# Why did my shrimp die?



## UnderseaGal (Mar 4, 2014)

I have 4 amanos in a 12g community tank. 
3 of them have been "pregnant" for a few weeks now - the eggs started out dark and now are clear.
My water parameters have been consistent for a long time (see below for actual numbers) and I've made no changes to the fish in the tank or the food I feed them.

One of the pregnant shrimp just died.
The others don't look very good either (including the one I think is male, seeing as it's the only non-pregnant one). They are all much more static than they used to be. 

Possibly related: one of my ember tetras has a fat belly and is hanging out at the back.
Also possibly related: my pleco has been going crazy at feeding time for about a week - chasing all the fish away from the bottom and changing colours. I observe him and never saw him hurt anyone. He usually settles down within a few minutes, but this is new behaviour.

What's going on?
A) My shrimp was old
B) My shrimp died as a result of its pregnancy
C) There's an issue with my water parameters that I'm not measuring
D) Pleco is driving everyone crazy
E) There's some kind of infection/parasite going around (how did it get in?
F) The blood worms I fed them were bad
G) ???

Any help would be much appreciated as I'm completely clueless here. Everything was going so well!

More details:
Food:
I feed my guys little pellets on most days, blood worms about 2 days/week, and nothing 1 day/week. I throw in a pleco log about 1-2x/week.

Water parameters (all stable since at least May, according to my nerdy spreadsheet):
pH: 6.5
Ammonia: 0
Nitrates: 10
Nitrites: 0
KH: 20
GH: 80

Water change frequency: every 1.5 weeks, about 30-40%.
I treat my water with Prime, Kent pH buffer, and Equilibrium.

Apologies for the long post! Thanks for reading.


----------



## UnderseaGal (Mar 4, 2014)

Additional info:
Someone (likely the pleco) has been digging holes in the ADA soil. This is also new. Could he be releasing bad stuff into the water? About 1 cm under the top of the soil line there's a line of green stuff that has built up.

We'll get him a cave asap.

No more deaths this morning but after checking water parameters I did a big water change.


----------



## nigerian prince (Mar 8, 2013)

no idea, stress? temperature swings, molting complications? 
how long have you had the shrimp? a quick google search says 2-3 years maybe it just died young


----------



## UnderseaGal (Mar 4, 2014)

Thanks for the reply, nigerian prince. I'm stumped also. I've had the shrimp for only a few months, but it's quite big - I'm not sure if size and age are related in any way, though.

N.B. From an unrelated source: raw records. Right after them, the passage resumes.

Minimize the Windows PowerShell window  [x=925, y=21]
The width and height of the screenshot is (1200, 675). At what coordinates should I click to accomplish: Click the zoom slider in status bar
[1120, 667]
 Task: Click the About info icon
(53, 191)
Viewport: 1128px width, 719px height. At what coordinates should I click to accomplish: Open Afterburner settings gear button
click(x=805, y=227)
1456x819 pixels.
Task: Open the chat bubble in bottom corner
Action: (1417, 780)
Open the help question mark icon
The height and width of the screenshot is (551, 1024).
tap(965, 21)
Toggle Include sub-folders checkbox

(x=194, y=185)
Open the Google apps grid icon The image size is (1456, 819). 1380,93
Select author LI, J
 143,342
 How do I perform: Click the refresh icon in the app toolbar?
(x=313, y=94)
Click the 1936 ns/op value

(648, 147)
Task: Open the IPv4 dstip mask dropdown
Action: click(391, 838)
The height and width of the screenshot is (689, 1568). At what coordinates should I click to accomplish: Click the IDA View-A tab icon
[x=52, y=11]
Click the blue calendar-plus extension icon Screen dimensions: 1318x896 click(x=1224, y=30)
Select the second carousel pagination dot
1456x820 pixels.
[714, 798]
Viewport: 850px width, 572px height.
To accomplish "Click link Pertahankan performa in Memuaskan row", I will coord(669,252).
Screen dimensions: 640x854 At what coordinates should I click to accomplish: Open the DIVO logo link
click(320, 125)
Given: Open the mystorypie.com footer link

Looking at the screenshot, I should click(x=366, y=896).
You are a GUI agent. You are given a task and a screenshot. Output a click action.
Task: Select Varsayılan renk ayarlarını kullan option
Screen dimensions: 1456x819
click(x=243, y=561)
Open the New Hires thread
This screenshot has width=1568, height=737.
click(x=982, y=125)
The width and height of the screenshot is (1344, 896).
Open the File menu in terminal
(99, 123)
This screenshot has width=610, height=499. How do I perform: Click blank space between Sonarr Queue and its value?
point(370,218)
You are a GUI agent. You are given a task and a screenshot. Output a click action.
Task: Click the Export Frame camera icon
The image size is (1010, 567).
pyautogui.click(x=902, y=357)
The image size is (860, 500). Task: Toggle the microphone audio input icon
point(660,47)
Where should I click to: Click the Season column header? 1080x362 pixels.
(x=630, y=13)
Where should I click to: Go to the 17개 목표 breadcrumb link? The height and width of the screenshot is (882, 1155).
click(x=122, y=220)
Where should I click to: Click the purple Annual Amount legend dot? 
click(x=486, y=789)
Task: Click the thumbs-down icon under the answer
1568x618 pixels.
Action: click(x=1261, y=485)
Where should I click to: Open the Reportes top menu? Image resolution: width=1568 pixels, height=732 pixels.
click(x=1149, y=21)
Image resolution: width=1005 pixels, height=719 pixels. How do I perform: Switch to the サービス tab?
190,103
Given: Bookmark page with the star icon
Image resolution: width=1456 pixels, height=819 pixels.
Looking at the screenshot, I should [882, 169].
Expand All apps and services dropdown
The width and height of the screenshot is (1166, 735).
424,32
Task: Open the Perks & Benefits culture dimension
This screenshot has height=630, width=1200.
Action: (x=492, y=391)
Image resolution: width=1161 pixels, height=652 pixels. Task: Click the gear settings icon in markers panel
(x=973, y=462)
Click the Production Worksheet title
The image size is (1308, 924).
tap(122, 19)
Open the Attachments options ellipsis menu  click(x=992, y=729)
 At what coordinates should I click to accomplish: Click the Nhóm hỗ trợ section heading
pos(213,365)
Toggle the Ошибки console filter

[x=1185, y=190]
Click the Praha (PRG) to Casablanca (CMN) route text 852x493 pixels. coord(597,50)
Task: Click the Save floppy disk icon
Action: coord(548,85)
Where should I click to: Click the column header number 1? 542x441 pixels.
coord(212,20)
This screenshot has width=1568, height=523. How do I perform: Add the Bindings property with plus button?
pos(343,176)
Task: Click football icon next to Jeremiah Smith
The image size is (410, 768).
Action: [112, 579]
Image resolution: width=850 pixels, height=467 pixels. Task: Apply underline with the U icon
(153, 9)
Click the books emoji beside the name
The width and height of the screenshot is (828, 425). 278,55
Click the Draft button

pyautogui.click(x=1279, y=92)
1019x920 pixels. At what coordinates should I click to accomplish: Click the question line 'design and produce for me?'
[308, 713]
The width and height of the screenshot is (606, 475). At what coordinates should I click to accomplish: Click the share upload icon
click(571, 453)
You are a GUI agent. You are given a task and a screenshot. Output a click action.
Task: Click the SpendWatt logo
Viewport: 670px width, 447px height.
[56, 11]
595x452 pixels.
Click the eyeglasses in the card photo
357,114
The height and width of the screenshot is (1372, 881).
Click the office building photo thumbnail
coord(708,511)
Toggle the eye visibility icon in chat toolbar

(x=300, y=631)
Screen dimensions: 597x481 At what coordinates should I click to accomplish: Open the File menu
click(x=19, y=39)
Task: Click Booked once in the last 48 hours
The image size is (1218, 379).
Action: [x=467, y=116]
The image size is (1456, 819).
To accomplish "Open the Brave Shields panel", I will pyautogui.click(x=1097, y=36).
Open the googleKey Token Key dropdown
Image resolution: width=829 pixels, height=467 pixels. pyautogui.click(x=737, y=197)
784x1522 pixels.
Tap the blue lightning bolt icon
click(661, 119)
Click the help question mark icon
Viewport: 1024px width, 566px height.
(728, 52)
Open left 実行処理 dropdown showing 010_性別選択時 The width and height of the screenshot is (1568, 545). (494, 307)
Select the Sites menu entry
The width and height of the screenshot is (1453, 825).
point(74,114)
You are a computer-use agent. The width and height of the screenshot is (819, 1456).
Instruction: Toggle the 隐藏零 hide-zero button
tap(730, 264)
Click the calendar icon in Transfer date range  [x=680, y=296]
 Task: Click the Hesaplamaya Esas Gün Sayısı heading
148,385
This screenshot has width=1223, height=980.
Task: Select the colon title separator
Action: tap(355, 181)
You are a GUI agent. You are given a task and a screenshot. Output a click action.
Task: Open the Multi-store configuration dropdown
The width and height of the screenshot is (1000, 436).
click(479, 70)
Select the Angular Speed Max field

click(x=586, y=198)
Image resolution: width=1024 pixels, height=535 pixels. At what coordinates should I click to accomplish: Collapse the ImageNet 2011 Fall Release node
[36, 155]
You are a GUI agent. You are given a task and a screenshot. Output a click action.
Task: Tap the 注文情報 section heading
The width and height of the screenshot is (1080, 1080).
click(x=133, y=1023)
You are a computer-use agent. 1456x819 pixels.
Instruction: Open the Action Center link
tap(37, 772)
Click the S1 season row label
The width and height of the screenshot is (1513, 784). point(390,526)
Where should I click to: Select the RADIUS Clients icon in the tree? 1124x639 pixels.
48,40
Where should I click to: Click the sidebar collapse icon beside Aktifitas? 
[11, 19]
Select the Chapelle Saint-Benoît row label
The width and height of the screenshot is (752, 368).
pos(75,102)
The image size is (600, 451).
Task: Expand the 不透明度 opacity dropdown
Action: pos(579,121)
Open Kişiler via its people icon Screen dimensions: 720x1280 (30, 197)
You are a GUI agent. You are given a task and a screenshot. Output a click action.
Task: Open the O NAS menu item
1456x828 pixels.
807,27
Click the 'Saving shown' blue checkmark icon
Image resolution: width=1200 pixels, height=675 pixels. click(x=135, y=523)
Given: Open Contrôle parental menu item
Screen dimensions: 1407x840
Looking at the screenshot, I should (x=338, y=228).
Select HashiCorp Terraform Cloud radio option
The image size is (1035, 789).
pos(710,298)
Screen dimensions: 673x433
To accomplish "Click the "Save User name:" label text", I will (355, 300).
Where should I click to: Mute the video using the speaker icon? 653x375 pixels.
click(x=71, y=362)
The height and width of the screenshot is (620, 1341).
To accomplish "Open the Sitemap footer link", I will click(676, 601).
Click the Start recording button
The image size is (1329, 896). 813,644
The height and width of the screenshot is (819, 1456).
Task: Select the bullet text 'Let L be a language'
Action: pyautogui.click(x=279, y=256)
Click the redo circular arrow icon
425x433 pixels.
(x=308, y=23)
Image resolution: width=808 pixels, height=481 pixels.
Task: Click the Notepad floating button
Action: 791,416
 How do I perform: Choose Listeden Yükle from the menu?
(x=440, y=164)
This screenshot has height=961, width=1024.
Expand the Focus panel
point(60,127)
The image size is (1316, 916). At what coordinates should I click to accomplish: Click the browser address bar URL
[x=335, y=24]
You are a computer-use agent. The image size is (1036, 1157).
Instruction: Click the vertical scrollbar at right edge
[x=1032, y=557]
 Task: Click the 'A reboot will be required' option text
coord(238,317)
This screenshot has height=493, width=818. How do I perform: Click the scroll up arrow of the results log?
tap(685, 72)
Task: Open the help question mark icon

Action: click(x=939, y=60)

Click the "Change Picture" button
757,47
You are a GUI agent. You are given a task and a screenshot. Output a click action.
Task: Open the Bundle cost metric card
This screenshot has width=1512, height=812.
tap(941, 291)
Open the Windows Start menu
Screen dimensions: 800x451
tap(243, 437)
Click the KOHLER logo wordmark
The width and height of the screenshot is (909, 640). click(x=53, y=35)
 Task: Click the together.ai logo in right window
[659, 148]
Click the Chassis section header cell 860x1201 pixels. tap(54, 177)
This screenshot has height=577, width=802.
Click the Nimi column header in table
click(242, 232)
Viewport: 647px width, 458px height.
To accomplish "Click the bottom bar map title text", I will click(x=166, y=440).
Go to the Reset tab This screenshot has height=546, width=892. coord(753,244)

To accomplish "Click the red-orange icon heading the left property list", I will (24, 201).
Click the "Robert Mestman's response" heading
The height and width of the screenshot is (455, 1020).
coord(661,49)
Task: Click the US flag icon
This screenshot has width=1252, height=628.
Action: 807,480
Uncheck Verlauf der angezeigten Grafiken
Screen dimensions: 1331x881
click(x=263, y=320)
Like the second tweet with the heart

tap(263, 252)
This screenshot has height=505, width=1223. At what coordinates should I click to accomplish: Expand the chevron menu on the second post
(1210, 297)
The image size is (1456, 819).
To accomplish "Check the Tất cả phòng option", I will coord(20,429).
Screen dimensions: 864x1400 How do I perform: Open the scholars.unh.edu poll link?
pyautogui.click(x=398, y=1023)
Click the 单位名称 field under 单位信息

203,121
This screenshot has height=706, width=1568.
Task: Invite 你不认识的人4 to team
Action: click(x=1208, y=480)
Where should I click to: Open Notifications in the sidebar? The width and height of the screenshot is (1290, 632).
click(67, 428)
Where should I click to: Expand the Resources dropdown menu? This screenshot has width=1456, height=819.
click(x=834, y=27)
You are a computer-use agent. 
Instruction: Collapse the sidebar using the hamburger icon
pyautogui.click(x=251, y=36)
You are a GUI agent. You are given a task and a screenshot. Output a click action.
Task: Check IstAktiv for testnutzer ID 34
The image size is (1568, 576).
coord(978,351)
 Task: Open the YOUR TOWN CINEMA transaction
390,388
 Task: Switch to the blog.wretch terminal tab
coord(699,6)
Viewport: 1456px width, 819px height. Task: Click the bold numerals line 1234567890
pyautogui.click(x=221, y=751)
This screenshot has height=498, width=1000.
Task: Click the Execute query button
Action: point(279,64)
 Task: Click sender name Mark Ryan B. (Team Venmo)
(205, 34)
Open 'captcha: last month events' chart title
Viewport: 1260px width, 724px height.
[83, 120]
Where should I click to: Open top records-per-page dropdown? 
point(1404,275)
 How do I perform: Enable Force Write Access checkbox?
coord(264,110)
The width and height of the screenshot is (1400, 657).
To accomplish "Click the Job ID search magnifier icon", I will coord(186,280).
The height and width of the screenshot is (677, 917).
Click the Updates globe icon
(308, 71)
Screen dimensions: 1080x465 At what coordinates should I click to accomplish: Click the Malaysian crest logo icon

I'll keep an eye out on everything and up my water change frequency for a little while. I hope it's not some big disaster.


----------



## Livyding (Feb 6, 2013)

_It is not uncommon for the Amano Shrimp to die shortly after introduction to the aquarium. Virtually all Amano Shrimp are wild caught and are not used to captive conditions. Also, a lack of feeding can cause death as well. Most first timers keeping these shrimp think that they are solely algae eaters and can live off of the tank and require no food. You must feed this shrimp. Deaths are also caused by stress from shipping, handling, lack of acclimation to new conditions and from being introduced to multiple tank parameters. Remember that the Amano Shrimp is caught in the wild. It goes through a lot of stress during capture and during shipping around the world. Once it reaches the local fish stores it undergoes even more stress. When it ultimately ends up in the hobbyists tank it can be marked for death regardless of what the hobbyist does to keep it alive. Do not be surprised if this shrimp dies on you shortly after introduction._Amano Shrimp .:. Caridina multidentata .:. Freshwater Aquarium Shrimp Species Information Page

So If I had to take a wild guess, I'd say stress related death.. could be that there was stress from going from the wild to captivity... Seems they were in your tank a while already before your shrimp died though. Plus 12G is small to hold tetras and a pleco and 4 amano shrimp.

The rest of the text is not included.